Relational questions:

Relationship questions ask what type of co-variation occurs between variables of interest, is their a causal relationship, and how strong is that relationship if one exists.

Question 1

RQ: Is past performance a good indicator of future performance? Hypothesis; Students who perform well as part of initial assessment in subjects will perform better overall.

Question 2

RQ: What is the relationship between alcohol consumption and final grade for math students Hypothesis; students with lower alcohol consumption will perform better at math and Portuguese

Question 3

RQ: What is the relationship between Portuguese and Math grades? Hypothesis; students who perform well in Portuguese will perform well in Math Hypothesis; students who perform well in Math will perform well in Portuguese

Question 4

RQ: What is the relationship between having at least one parent be a stay at home parent and student performance? Hypothesis; students whose father stays at home will perform better than those whose father doesn’t Hypothesis; students whose mother stays at home will perform better than those whose mother doesn’t

Question 5

RQ: What is the relationship between past performance and future performance for students and is there a differential relationship between male and female students. Hypothesis; students who perform well during interim assessment in subjects will perform better overall. Hypothesis; Male and Female students will perform differently overall.

Question 6:

RQ: What is the relationship between extra-curricular activity and student performance for male and female students? Hypothesis; There are differences between extra-curricular activities engagement for respondents between measurements.

Potential Issues and Shortcomings

Representativeness:

The sample is not sufficient to be considered representative of the general population of students attending Portuguese Secondary Schools. To make generalised statements regarding Portuguese Secondary School Student population two necessary (though not sufficient) requirements are that the sample be big enough and representative. “Big enough” means that whatever we’re interested in investigating as part of our statistical analysis, can be found in our sample if it is present in the population.

The sample only contains data from two schools in the same region, and only a subset of students within those schools. “Representative” means that the characteristics of our sample mirrors the representation in the population in the same proportions. For example, If we are interested in rural versus urban characteristic behaviours or outcomes for people in Ireland, then we need to have a similar fraction of people in our sample from urban areas and people from rural areas that is in proportion to that which prevails in the wider population.

Validity:

Are the variables actually measuring what we think they are? The purpose of the grades in the sample dataset is to assess student capability and understanding of the core subject, but we cannot measure this directly so we must use an examination score as a proxy. Some students may be very knowledgeable but struggle with examinations or may have had issues with health on the day of the exam which otherwise impacted grades. Other students may have very little knowledge but excel at taking and passing examinations through rote memorization.

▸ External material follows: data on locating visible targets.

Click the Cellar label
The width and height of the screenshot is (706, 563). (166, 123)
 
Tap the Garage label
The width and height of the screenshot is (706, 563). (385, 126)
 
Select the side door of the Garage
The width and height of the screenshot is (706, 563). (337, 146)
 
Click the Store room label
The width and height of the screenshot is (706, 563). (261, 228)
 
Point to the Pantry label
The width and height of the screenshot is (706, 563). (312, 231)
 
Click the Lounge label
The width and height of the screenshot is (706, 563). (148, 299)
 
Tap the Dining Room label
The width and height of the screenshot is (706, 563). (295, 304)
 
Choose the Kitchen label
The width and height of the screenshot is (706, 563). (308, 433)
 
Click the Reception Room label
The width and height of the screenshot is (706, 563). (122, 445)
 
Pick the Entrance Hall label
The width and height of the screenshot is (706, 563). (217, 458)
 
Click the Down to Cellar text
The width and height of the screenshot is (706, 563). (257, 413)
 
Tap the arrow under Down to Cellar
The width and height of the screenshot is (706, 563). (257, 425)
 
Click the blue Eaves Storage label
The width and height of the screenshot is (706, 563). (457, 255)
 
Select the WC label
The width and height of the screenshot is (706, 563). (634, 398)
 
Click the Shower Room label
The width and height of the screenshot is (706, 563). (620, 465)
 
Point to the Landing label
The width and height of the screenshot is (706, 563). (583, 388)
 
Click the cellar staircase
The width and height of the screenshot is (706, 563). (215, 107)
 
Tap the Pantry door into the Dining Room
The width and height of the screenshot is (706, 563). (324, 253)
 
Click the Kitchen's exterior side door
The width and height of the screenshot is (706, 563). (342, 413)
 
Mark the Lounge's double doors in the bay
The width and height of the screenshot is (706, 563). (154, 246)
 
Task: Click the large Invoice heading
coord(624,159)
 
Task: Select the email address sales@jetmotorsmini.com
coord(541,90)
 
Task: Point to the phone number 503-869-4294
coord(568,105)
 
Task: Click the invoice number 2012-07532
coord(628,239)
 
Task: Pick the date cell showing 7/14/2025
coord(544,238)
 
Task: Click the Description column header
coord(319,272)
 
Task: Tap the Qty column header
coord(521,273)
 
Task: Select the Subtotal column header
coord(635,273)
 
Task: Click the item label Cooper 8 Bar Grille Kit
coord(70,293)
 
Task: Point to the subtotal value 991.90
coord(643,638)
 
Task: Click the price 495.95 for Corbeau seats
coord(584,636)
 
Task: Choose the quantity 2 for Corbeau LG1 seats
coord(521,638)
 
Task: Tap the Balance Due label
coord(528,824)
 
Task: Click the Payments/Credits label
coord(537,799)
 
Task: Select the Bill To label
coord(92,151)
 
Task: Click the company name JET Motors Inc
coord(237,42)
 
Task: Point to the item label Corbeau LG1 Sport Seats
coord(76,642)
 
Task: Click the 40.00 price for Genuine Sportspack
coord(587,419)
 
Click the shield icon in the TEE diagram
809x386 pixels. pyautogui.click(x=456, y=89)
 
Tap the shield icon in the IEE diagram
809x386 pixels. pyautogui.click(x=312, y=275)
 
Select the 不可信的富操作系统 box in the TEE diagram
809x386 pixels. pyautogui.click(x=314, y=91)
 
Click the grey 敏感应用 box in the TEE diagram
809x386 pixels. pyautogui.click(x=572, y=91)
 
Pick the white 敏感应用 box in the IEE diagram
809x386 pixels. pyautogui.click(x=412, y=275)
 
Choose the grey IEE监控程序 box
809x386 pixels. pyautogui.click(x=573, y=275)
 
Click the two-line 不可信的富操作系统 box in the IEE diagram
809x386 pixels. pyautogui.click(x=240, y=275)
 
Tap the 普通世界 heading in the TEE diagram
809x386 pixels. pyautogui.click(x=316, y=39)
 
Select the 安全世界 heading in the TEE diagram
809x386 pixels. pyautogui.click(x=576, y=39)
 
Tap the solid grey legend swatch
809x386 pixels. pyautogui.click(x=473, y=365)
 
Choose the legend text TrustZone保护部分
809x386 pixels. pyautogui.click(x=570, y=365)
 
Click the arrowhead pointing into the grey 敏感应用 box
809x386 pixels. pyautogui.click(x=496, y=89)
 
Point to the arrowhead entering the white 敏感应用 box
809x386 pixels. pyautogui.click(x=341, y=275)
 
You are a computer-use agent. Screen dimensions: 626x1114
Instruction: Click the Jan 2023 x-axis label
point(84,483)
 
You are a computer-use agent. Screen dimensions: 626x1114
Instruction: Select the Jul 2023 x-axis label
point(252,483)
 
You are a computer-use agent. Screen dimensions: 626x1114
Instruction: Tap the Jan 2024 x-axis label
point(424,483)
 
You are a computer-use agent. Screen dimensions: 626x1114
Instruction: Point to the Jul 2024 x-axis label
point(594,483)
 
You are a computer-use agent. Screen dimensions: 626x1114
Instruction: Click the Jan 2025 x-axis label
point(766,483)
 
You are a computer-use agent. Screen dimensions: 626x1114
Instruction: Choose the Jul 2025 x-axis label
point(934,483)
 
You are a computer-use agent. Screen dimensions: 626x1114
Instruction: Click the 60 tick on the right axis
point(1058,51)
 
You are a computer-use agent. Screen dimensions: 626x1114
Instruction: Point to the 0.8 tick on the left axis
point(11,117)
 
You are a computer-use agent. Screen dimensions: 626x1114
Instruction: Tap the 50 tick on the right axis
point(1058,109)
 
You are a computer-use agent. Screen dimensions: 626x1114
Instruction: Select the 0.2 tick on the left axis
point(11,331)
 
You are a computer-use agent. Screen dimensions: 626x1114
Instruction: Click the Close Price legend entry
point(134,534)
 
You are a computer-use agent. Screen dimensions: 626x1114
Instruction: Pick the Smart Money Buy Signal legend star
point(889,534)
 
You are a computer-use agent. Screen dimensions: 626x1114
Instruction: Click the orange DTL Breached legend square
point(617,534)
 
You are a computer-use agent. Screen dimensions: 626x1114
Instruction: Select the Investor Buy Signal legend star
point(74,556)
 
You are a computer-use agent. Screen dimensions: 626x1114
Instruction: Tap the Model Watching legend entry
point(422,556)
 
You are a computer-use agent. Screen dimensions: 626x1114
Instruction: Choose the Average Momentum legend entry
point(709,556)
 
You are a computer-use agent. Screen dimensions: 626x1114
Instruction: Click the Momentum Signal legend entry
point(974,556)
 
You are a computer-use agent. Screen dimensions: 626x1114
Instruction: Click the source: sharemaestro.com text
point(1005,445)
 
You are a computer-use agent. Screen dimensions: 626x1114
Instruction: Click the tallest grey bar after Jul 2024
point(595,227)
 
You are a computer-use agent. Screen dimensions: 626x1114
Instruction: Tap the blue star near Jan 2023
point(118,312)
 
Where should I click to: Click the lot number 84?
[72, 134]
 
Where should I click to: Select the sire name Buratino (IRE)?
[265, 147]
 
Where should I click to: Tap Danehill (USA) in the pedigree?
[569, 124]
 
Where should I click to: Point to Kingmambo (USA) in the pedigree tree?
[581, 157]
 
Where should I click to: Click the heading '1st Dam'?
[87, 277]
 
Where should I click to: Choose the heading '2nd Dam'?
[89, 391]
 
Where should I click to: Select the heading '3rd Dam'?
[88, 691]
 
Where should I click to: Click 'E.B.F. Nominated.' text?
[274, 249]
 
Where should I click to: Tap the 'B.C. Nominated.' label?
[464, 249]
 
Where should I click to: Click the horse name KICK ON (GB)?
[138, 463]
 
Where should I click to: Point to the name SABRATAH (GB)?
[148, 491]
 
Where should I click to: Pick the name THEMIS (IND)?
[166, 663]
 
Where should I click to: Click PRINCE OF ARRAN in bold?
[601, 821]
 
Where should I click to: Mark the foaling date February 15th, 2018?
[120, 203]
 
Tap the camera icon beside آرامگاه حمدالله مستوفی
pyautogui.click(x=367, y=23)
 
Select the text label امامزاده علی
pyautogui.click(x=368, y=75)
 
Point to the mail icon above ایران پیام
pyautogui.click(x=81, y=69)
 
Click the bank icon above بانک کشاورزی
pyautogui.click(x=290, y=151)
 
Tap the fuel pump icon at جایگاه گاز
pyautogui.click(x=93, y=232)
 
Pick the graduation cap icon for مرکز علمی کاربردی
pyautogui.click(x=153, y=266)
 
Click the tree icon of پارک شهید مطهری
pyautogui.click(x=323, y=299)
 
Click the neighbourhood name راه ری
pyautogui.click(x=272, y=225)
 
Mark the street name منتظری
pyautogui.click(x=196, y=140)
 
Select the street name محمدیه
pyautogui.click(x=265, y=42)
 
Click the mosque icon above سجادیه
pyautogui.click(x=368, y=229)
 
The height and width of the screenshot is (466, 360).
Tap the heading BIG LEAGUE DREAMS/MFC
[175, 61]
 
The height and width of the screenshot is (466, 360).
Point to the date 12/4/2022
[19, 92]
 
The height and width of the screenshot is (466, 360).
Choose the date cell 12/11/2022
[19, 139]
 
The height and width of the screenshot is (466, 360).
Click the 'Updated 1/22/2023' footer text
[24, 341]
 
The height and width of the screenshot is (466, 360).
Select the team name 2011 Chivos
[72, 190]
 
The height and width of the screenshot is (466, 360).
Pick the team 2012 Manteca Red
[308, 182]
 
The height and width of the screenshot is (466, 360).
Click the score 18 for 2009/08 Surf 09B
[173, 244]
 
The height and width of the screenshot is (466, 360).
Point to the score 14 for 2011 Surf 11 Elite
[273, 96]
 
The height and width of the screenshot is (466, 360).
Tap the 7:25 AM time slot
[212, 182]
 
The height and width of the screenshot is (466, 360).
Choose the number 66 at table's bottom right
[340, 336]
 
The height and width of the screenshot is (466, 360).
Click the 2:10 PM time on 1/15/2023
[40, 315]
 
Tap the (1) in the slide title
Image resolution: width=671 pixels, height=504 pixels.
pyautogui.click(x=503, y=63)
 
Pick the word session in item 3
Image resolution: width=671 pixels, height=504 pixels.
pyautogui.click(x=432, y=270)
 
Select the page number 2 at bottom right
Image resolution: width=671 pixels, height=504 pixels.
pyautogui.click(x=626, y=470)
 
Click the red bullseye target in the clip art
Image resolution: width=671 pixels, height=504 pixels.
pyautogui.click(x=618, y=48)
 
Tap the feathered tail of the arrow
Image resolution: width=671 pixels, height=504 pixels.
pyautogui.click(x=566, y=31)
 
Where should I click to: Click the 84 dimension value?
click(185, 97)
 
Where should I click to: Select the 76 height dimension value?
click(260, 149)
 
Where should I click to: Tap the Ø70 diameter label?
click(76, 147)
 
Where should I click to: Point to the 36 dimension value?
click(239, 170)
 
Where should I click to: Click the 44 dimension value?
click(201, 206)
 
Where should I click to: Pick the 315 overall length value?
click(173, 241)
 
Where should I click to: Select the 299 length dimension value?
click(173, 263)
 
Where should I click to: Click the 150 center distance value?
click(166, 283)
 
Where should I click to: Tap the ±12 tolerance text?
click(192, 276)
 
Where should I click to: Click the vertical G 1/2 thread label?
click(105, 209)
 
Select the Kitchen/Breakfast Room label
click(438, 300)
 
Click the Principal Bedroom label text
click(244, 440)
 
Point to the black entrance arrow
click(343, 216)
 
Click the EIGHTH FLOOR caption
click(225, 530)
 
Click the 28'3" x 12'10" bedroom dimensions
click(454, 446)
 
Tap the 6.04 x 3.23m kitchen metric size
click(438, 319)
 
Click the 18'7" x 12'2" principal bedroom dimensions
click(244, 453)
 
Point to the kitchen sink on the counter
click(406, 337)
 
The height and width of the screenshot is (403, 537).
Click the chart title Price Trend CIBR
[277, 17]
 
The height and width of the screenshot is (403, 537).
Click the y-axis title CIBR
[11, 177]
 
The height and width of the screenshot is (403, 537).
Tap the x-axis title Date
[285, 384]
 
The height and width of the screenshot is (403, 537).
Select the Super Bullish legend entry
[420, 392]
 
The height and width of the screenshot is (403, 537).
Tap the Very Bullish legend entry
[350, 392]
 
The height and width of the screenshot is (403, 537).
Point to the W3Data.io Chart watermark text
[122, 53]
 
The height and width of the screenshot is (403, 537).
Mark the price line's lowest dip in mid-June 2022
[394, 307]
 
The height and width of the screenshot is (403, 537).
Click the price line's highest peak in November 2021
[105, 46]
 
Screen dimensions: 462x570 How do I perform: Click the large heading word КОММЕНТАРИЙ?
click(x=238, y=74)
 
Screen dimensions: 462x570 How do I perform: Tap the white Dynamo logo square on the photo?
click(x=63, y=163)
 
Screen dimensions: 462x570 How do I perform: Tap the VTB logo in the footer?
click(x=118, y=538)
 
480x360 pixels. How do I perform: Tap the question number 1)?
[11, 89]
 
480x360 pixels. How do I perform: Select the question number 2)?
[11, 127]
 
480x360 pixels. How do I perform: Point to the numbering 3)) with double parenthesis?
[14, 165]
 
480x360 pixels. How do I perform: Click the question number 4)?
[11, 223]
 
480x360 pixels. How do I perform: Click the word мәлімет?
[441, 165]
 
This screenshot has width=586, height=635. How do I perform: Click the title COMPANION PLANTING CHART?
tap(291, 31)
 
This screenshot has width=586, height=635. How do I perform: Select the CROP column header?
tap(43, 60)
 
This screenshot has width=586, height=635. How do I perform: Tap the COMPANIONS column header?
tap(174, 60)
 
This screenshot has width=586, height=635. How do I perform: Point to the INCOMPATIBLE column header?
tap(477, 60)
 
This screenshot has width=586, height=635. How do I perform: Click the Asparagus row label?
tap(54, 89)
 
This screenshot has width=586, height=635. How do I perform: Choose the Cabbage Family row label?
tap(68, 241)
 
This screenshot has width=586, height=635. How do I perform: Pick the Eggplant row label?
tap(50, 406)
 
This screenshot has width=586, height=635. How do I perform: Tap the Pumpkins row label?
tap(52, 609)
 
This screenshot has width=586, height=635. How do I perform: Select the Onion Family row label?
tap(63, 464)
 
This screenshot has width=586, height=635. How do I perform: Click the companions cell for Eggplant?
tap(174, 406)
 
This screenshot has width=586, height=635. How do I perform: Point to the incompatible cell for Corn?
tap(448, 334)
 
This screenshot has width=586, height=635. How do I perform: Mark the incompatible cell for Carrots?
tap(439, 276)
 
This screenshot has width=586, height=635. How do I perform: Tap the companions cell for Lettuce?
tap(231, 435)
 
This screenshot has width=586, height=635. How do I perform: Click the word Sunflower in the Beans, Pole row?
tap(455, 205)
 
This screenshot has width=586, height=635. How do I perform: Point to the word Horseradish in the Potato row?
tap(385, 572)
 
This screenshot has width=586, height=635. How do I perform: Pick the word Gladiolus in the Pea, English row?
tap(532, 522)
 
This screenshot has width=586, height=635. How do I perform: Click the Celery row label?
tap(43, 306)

Another form of measurement error to consider is content validity with regards the survey completed by students. For example students are asked about alcohol consumption on the weekends, the students’ concept of what high alcohol consumption levels means may differ from what the survey was designed to evaluate.

Confounding Variables:

The demographics survey asked 37 questions (some questions where later discarded) and was reviewed and tested before being rolled out fully. Nevertheless there is the potential for variables which have not been accounted for, having an impact on the student performance. By failing to account for these confounding variables we may draw incorrect conclusions from our analysis.

Accuracy of measurements:

The student grades were recorded on paper files as opposed to in an IT system. This form of manual paper-based record can be prone to errors in terms of miss-filling or miss-reporting information.